Data for this exercise Block Start

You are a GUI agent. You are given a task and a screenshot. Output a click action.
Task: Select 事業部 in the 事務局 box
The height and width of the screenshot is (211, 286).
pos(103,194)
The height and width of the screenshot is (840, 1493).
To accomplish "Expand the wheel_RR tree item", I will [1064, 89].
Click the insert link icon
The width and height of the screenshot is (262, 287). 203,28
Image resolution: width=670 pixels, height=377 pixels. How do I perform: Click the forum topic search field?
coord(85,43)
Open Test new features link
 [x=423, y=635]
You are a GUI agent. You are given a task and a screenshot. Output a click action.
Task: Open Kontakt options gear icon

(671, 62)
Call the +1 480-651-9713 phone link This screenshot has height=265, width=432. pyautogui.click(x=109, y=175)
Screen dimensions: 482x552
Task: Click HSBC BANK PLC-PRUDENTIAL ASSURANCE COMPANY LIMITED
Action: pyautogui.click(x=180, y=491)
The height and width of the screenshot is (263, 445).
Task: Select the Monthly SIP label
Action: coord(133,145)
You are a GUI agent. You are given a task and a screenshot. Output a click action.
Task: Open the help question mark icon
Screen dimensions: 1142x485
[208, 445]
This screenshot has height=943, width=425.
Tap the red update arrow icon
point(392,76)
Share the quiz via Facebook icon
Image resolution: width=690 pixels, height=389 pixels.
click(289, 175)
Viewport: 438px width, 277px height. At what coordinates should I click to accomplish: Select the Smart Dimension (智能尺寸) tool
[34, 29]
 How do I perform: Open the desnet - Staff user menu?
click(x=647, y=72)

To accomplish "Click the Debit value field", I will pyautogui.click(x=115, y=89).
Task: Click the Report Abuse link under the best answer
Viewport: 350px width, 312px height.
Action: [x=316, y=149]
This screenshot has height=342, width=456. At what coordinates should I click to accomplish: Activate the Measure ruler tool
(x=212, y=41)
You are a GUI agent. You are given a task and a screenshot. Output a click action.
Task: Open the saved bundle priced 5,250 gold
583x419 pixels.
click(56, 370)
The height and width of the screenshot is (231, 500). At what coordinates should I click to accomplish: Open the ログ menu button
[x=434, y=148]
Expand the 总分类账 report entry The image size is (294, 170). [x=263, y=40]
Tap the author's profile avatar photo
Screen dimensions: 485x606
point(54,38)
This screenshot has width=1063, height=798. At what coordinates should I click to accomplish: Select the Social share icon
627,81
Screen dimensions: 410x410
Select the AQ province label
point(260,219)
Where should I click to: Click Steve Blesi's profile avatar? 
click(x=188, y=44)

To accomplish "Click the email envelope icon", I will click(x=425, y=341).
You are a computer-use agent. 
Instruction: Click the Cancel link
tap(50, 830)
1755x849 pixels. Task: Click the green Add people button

Data for this exercise Block End

### Task prompt
Extract all of the data shown above and repeat it verbatim.

### Solved exercise
You are a GUI agent. You are given a task and a screenshot. Output a click action.
Task: Select 事業部 in the 事務局 box
The height and width of the screenshot is (211, 286).
pos(103,194)
The height and width of the screenshot is (840, 1493).
To accomplish "Expand the wheel_RR tree item", I will [1064, 89].
Click the insert link icon
The width and height of the screenshot is (262, 287). 203,28
Image resolution: width=670 pixels, height=377 pixels. How do I perform: Click the forum topic search field?
coord(85,43)
Open Test new features link
 [x=423, y=635]
You are a GUI agent. You are given a task and a screenshot. Output a click action.
Task: Open Kontakt options gear icon

(671, 62)
Call the +1 480-651-9713 phone link This screenshot has height=265, width=432. pyautogui.click(x=109, y=175)
Screen dimensions: 482x552
Task: Click HSBC BANK PLC-PRUDENTIAL ASSURANCE COMPANY LIMITED
Action: pyautogui.click(x=180, y=491)
The height and width of the screenshot is (263, 445).
Task: Select the Monthly SIP label
Action: coord(133,145)
You are a GUI agent. You are given a task and a screenshot. Output a click action.
Task: Open the help question mark icon
Screen dimensions: 1142x485
[208, 445]
This screenshot has height=943, width=425.
Tap the red update arrow icon
point(392,76)
Share the quiz via Facebook icon
Image resolution: width=690 pixels, height=389 pixels.
click(289, 175)
Viewport: 438px width, 277px height. At what coordinates should I click to accomplish: Select the Smart Dimension (智能尺寸) tool
[34, 29]
 How do I perform: Open the desnet - Staff user menu?
click(x=647, y=72)

To accomplish "Click the Debit value field", I will pyautogui.click(x=115, y=89).
Task: Click the Report Abuse link under the best answer
Viewport: 350px width, 312px height.
Action: [x=316, y=149]
This screenshot has height=342, width=456. At what coordinates should I click to accomplish: Activate the Measure ruler tool
(x=212, y=41)
You are a GUI agent. You are given a task and a screenshot. Output a click action.
Task: Open the saved bundle priced 5,250 gold
583x419 pixels.
click(56, 370)
The height and width of the screenshot is (231, 500). At what coordinates should I click to accomplish: Open the ログ menu button
[x=434, y=148]
Expand the 总分类账 report entry The image size is (294, 170). [x=263, y=40]
Tap the author's profile avatar photo
Screen dimensions: 485x606
point(54,38)
This screenshot has width=1063, height=798. At what coordinates should I click to accomplish: Select the Social share icon
627,81
Screen dimensions: 410x410
Select the AQ province label
point(260,219)
Where should I click to: Click Steve Blesi's profile avatar? 
click(x=188, y=44)

To accomplish "Click the email envelope icon", I will click(x=425, y=341).
You are a computer-use agent. 
Instruction: Click the Cancel link
tap(50, 830)
1755x849 pixels. Task: Click the green Add people button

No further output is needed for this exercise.